Teori kebenaran yang dimaksud adalah teori kebenaran Korespondensi, teori kebenaran pragmatis serta kaitannya dengan wahyu. Pembuktian atas keempat teori ini akan memberikan makna tersendiri bagi ungkapan “Selamat hari ibu…!”
Teori korespondensi mengemukakan bahwa dasar atau standar sebuah kebenaran adalah apabila konsep atau ungkapan sesuai dengan fakta empirik. ungkapan atas segala perasaan seorang anak terhadap ibu akan bernilai benar apabila dibuktikan dengan fakta empirik bukan sekedar ucapan.
Disamping adanya wahyu yang menyerukan tentang bakti kepada orang tua atau birr al-walidain. Rasulullah bahkan memerintahkan para sahabat untuk berjihad kepada ibu mereka. Al-Atsqalani menjelaskan bahwa jihad yang dimaksud adalah bersungguh-sungguh untuk berbuat bait kepada ibu serta tidak menyakitinya.
Lebih lanjut Al-Jauzi menempatkan ibu pada posisi pertama dalam struktur hirarki berbuat baik serta kebaikan bersedekah.
Selanjutnya adalah teori pragmatis yang mengemukakan bahwa sesuatu dianggap benar apabila bisa memberikan nilai manfaat.

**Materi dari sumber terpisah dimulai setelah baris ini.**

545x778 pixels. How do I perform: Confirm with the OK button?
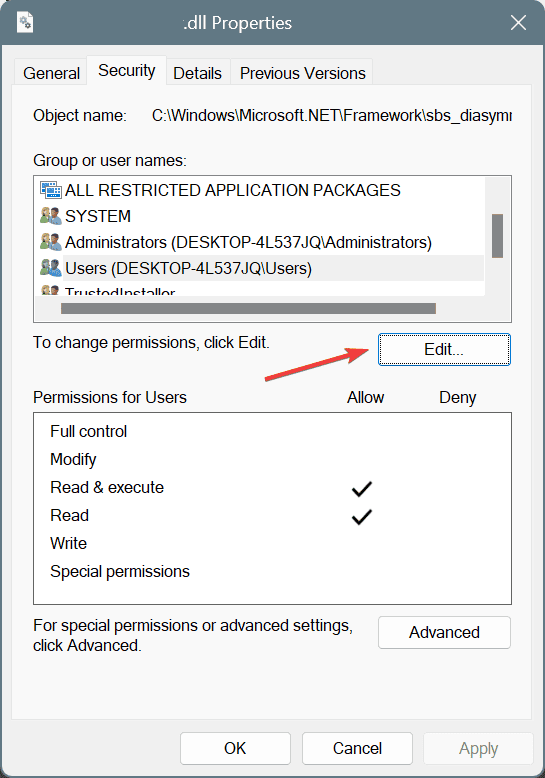235,748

Dalam konteks “hari ibu” teori ini setidaknya menjadi bahan renungan bagi setiap anak. Salah satu harapan terbesar bagi orang tua adalah agar anak-anaknya menjadi anak shaleh dan Sholehah. Dengan tercapainya harapan tersebut itu secara tidak memberikan manfaat yang yang besar karena salah satu amalan yang tidak terputus atau amal jariyah adalah doa anak yang shaleh terhadap orang tuanya.